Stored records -
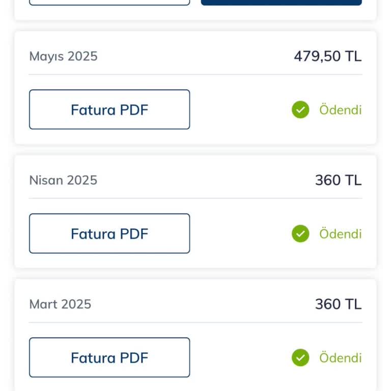This screenshot has width=391, height=391.
Task: Open Fatura PDF for Nisan 2025
Action: (109, 234)
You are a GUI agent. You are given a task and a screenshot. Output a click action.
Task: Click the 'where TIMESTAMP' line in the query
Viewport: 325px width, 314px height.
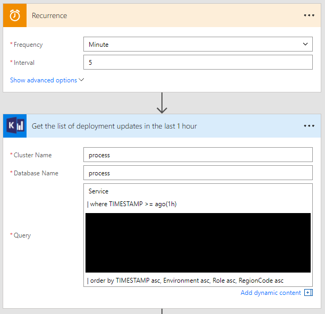coord(132,204)
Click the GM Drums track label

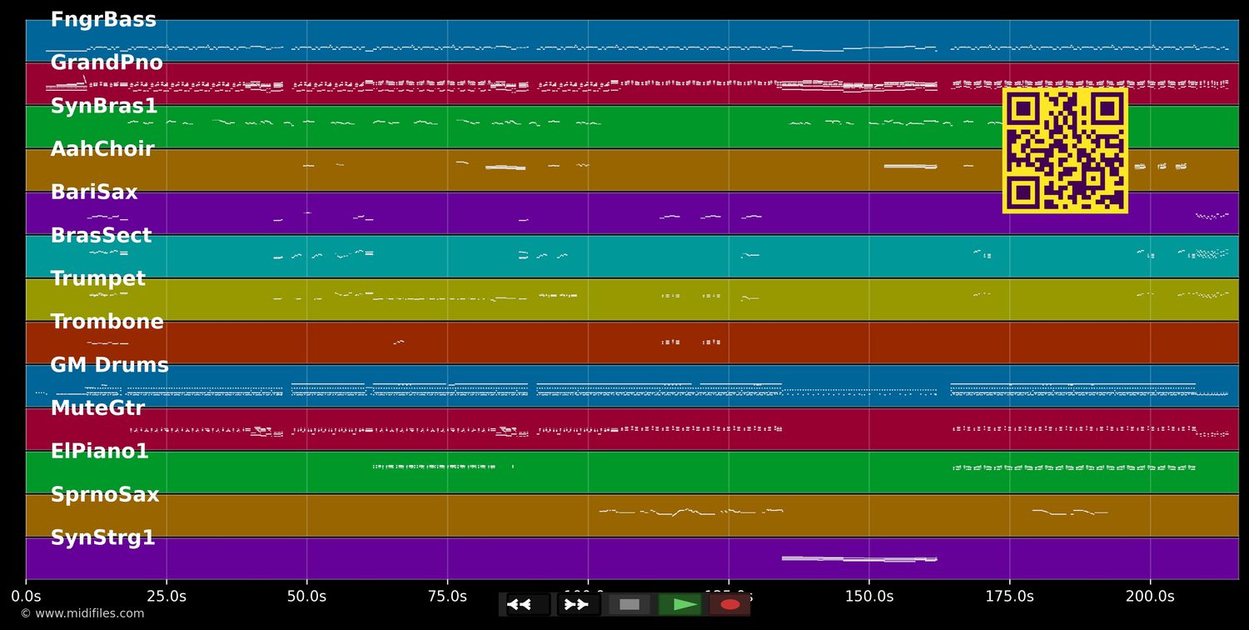click(110, 364)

Task brief - Print, please, exactly the lines from the one holding "Task: Click the" through the final line of the data, both included, while leaving out each picture.

Solution to the problem -
Task: Click the 'where TIMESTAMP' line in the query
Viewport: 325px width, 314px height.
coord(132,204)
Click the GM Drums track label

click(110, 364)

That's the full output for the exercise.